Moving to New York? 7 Tips to Navigate the City Like a Local
Moving to New York is daunting enough, what with finding a place, looking for schools, and figuring out your commute. The last thing you want to do is come across as a newbie. The following tips will make you seem like a lifelong New Yorker.
You can always spot people who haven’t quite got the moving to New York thing down pat yet. They’re the ones that march eagerly toward the empty subway car instead of crowding into the crammed ones with everyone else. They’re the ones that buy bagels at the end of the day. They learn very quickly that those things are on the “what not to do when you’re new to New York” list. Want to know more of what not to do? Read on.
Image Source: Flickr/Richard Ricciardi
1. Avoid. Times. Square.
Unless you work there, live there, or you’ve got a really good reason to be there, there’s really no reason for you to hang out in Times Square. It gets really busy there, with tourists and street vendors packed shoulder to shoulder. How tight does it get? It’s crowded at midnight. Oh, did you think we mean “Avoid Times Square on New Year’s Eve”? No, we mean avoid Times Square on a Tuesday.
Image Source: Flickr/Liam Kearney
2. Invest in a Good Umbrella
They tempt you, drawing you in when you need them most — we’re talking about cheap umbrellas, of course. They grace every bodega, taunting you when a freak thunderstorm hits. They’re cheap, but they’re cheap for a reason: They’ll last you a block before they’re destroyed by a gust of wind. Plan ahead and invest in a good umbrella.
3. Scope Out the Underground WiFi Spots
There are subway stations in NYC with full-blown WiFi, thanks to wireless carrier deals with NYC’s MTA. This means that if you have to send a text, you’re awaiting an important email, or you need to make an emergency phone call, you can do it at one of these stations. As of the end of 2014, 76 stations in Manhattan and Queens were wired. The plan is for every subway station in the city to be set up by 2017. Some of the stations on the list include Herald Square, Bryant Park, and the 81st Street B and C train station underneath the Museum of Natural History.
4. Speaking of Empty Subway Cars …
That sole empty subway car in an rush-hour train packed full of passengers is empty for a reason. Trust us. Sardine it in a cramped car like everyone else.
Image Source: Flickr/Wally Gobetz
5. Houston Street
It’s pronounced “HOW-stuhn.” Never say “HYOO-stuhn.” You’re welcome.

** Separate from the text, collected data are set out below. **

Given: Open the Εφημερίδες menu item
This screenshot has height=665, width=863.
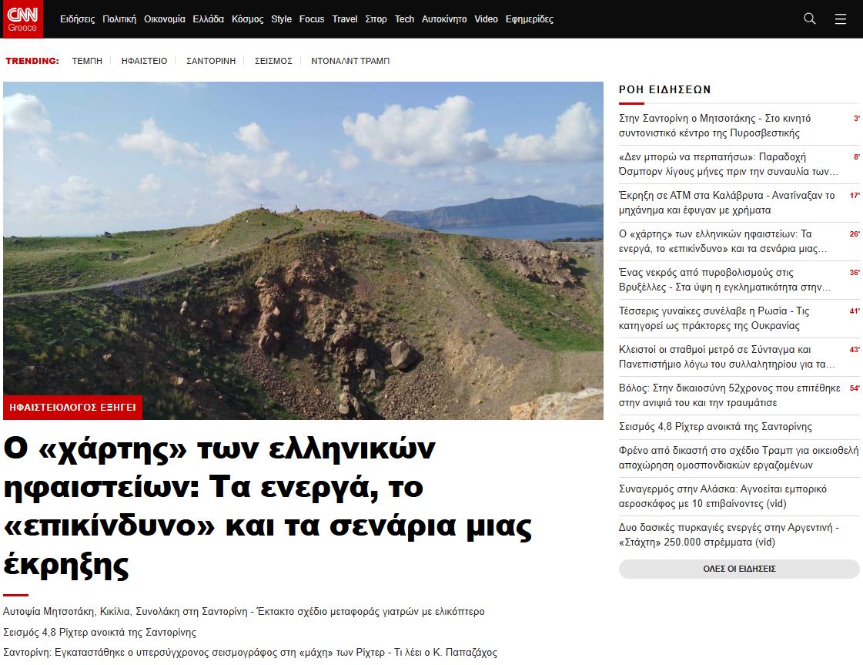Looking at the screenshot, I should point(530,19).
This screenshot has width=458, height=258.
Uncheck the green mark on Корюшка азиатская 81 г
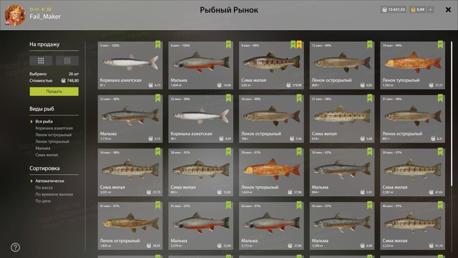coord(158,45)
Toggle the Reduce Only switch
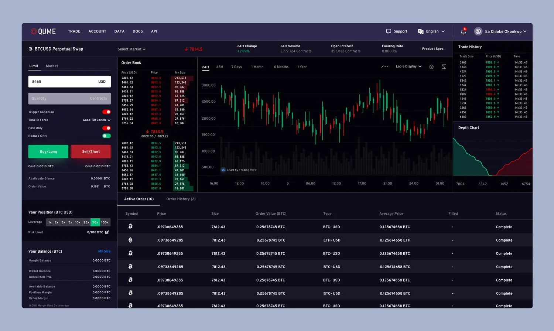Screen dimensions: 554x331 point(106,136)
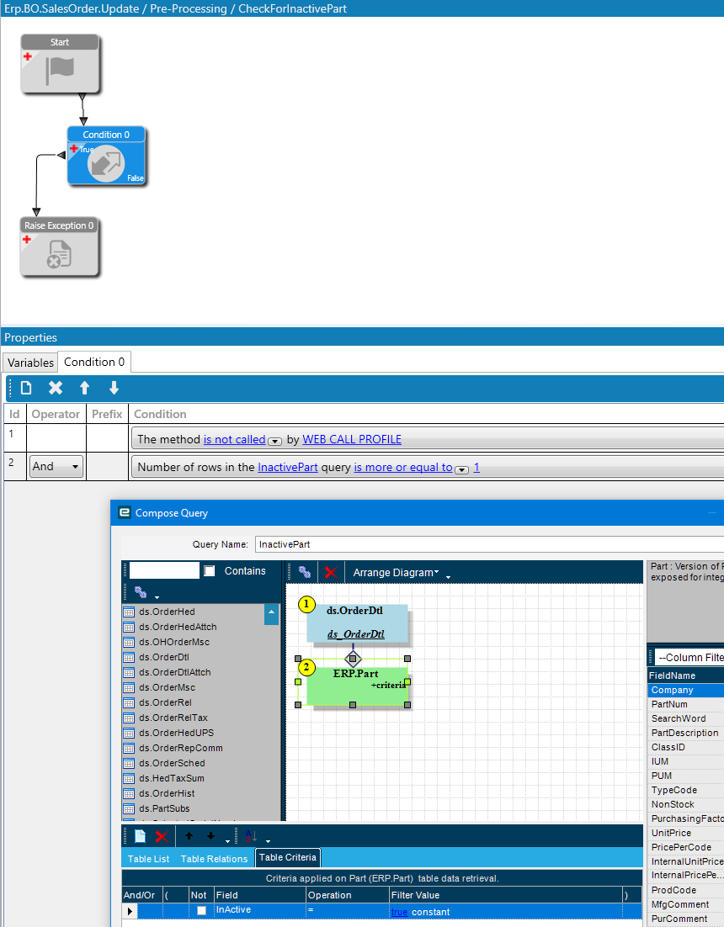Open the Table Relations tab
The height and width of the screenshot is (927, 724).
click(214, 859)
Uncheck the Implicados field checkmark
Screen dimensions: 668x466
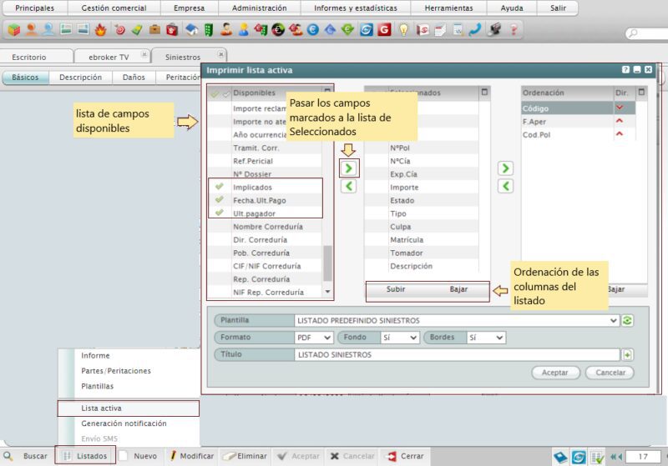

6. Save Money and Make Your Own Chipotle
We get it; you’re busy. After moving to New York, you don’t have time to cook for yourself all the time. The thing is, if you eat lunch out every day, you end up spending a lot of money that you could be saving. Even if you “only” spend $10 per day on lunch, that’s at least $200 per month. (That doesn’t include your $5 latte and $2 bagel in the morning, adding another $140 per month.) Insane, no? Instead, you can stock up on groceries from places like Costco (order it online via Instacart) and find recipes online that teach you how to make your own Chipotle. Then you can splurge on yourself once a month without feeling guilty.
Image Source: Flickr/Damian Morys
7. Practice Good Cab Etiquette
These days, with the proliferation of car services like Uber and Lyft, catching a cab may seem like a 2004 person’s problem. But there will come a time when you will need to hail a yellow cab. Don’t cheat by going downwind (or upwind) of someone who’s been patiently waiting for a car. The cab karma gods will get you.